When Puppet attempts to create this file, it will check each path in the source list until it finds one it can access. In this way, you can have a confidential file server that can only be accessed from the live servers: when you run this manifest there, it will simply fetch that version but when you run it anywhere else, it will fall through the second version.

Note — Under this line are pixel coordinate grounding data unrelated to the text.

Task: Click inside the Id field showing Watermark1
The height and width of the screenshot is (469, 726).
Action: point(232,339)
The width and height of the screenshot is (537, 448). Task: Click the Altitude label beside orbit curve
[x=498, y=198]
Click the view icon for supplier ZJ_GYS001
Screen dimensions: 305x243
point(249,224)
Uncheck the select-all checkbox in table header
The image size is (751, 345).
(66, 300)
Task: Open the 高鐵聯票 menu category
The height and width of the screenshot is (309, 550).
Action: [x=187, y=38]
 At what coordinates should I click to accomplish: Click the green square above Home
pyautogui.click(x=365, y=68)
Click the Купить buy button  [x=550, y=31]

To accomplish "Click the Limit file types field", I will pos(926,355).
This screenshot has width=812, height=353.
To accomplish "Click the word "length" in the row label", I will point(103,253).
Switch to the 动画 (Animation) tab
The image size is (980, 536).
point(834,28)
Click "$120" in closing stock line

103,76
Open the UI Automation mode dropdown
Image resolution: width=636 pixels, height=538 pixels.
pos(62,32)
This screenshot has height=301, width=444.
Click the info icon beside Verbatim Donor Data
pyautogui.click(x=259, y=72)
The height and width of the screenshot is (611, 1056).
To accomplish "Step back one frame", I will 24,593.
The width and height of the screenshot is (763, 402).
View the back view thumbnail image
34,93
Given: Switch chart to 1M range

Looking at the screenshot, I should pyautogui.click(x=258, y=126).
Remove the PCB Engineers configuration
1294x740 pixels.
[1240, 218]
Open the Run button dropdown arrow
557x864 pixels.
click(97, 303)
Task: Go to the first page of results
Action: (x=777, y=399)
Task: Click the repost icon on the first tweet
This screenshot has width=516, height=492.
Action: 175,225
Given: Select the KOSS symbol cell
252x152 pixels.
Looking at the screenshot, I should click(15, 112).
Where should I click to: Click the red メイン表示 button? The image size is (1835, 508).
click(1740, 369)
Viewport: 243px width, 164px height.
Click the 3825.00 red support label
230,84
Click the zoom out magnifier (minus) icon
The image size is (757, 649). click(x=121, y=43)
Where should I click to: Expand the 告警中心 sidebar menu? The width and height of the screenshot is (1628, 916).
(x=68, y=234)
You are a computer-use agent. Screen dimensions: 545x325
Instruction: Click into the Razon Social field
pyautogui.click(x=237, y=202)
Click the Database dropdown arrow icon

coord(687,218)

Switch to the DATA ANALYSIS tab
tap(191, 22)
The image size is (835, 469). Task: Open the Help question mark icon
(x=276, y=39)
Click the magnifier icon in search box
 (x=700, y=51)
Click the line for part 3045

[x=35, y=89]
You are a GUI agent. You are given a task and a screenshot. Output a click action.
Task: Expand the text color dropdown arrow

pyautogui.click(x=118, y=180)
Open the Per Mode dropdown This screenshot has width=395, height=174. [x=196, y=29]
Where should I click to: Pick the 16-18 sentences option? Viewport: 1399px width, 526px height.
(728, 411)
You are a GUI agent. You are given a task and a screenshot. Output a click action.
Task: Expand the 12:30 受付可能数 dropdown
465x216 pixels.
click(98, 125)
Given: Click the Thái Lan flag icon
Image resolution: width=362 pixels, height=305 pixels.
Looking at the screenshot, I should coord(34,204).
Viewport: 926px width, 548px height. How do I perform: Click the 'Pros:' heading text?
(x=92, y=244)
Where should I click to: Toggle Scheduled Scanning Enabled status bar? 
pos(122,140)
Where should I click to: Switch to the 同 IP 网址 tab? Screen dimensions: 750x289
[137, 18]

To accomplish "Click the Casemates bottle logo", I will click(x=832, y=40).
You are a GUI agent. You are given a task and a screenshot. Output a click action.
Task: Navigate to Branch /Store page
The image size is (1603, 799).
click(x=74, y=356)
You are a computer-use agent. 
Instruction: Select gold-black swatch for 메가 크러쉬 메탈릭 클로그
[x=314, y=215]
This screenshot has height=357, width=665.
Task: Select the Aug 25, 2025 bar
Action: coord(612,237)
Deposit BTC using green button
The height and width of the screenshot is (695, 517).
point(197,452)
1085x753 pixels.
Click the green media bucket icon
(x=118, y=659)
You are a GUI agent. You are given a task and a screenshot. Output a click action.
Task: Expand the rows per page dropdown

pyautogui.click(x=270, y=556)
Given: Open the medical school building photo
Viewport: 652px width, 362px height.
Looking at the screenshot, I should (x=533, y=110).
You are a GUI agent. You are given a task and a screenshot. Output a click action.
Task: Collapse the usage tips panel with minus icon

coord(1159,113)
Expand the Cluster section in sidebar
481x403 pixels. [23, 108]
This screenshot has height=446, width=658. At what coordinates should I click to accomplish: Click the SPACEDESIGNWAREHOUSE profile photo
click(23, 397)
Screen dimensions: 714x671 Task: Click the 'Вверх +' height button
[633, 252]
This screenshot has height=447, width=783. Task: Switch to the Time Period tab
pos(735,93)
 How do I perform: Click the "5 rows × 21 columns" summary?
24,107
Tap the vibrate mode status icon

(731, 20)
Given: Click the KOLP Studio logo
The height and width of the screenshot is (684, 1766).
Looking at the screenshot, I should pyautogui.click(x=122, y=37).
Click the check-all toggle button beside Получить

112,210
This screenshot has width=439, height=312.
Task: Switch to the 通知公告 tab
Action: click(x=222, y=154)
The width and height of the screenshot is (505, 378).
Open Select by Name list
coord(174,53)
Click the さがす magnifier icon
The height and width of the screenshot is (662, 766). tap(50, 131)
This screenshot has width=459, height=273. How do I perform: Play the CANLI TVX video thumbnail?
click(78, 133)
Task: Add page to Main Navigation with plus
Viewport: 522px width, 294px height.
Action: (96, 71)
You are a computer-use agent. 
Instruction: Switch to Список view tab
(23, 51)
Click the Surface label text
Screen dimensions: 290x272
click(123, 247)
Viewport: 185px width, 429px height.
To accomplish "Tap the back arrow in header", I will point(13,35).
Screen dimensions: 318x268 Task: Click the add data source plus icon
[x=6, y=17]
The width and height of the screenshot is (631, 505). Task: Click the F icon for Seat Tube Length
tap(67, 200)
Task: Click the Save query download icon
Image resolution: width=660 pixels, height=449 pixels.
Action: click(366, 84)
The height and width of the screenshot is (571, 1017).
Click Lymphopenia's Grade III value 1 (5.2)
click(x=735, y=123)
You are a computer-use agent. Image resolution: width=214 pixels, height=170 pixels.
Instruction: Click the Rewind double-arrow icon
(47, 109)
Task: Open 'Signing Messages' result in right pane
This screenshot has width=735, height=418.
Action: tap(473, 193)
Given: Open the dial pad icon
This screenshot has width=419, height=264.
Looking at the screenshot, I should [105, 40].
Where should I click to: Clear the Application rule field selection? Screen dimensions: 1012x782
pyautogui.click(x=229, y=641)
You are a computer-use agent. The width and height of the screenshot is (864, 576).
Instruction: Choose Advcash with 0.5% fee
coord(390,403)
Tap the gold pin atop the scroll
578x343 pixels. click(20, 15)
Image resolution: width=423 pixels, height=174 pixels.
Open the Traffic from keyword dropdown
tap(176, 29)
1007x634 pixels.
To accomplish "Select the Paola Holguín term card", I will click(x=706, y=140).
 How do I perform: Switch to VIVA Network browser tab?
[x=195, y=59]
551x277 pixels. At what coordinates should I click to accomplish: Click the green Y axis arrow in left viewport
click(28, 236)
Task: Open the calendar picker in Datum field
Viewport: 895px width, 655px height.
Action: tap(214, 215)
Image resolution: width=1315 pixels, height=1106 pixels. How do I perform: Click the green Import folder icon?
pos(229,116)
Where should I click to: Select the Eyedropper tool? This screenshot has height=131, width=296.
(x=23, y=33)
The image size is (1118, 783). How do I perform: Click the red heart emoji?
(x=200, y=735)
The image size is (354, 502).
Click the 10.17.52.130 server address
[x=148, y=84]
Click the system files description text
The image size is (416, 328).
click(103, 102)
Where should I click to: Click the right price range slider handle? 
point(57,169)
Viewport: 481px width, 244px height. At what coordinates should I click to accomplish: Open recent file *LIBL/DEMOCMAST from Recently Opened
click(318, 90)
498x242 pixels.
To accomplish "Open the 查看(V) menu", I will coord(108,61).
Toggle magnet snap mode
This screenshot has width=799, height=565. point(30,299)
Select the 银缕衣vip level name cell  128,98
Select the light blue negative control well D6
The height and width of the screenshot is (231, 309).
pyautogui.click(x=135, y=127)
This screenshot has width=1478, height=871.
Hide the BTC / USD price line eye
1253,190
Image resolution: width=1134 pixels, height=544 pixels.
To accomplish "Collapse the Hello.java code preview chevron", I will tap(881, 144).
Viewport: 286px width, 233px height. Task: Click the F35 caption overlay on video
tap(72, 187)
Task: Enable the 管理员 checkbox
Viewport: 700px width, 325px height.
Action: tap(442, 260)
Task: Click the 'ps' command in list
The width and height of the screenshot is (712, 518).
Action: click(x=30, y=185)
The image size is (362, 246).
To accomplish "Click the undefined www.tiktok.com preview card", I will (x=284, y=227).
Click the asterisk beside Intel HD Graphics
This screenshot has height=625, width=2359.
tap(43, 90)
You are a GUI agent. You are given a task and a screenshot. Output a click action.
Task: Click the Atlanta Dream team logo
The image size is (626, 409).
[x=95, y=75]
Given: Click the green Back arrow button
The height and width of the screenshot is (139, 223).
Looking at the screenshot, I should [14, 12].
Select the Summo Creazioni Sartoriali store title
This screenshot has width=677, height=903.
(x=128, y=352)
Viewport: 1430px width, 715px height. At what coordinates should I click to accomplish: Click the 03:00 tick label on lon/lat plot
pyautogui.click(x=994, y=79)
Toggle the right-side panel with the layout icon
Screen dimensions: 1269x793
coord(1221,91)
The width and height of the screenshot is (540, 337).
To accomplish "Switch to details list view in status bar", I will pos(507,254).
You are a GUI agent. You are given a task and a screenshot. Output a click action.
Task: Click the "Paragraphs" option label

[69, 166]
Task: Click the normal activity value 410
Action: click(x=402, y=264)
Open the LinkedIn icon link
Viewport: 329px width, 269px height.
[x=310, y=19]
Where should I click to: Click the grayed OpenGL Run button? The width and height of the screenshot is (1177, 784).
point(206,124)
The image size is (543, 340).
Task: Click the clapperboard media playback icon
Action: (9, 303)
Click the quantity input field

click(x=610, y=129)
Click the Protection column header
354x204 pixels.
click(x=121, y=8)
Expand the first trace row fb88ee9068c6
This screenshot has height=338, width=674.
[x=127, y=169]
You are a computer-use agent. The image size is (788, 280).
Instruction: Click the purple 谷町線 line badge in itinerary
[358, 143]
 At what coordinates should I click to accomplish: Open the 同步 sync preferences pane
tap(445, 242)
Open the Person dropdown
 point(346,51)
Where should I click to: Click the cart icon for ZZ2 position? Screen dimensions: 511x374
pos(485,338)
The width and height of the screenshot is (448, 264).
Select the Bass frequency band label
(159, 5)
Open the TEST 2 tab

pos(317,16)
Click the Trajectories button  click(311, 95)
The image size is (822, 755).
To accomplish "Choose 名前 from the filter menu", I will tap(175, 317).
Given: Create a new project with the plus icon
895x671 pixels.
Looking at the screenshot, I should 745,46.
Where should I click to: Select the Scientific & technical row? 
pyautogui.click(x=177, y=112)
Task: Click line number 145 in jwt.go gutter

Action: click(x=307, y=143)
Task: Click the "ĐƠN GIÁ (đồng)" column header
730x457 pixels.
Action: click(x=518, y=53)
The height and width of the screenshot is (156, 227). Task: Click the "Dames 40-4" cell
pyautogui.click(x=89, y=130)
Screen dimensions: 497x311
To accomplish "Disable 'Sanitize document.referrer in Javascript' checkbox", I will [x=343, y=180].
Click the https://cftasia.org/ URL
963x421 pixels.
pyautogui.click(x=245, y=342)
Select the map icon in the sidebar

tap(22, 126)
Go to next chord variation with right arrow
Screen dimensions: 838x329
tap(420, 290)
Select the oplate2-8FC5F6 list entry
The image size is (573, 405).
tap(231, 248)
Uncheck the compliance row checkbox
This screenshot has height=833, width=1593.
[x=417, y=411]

However, this still isn’t quite right as it assumes that you only have two types of servers: live and not. What if you have tiers such as staging or test? What you can actually do is use variable interpolation in the source paths like so:

file { '/some/config.yml':
  source => [
    "puppet:///confidential/config.yml.$hostname",
    "puppet:///confidential/config.yml.$tier",
    'puppet:///modules/mcp/config.yml'
  ],
}

As $hostname will be the hostname of your server (e.g. webserver1) then you can have a file such as config.yml.webserver1 and that will be used on that machine; if no such file exists, it will fall through to config.yml.$tier and $tier can be set as follows:

$tier = 'test'
# => "puppet:///confidential/config.yml.test"

$tier = 'staging'
# => "puppet:///confidential/config.yml.staging"

$tier = 'live'
# => "puppet:///confidential/config.yml.live"

By simply setting a variable per tier, you can have several different configuration files but the same resource definition. This is the pattern that we are currently using at my job but there are still problems with it. The main being that you have redundant copies of configuration files when really the only thing that needs to be change between environments are usernames and passwords. When you are managing things like Java .properties files, it can get tiresome to make sure that any changes are rolled out to all versions of a particular file.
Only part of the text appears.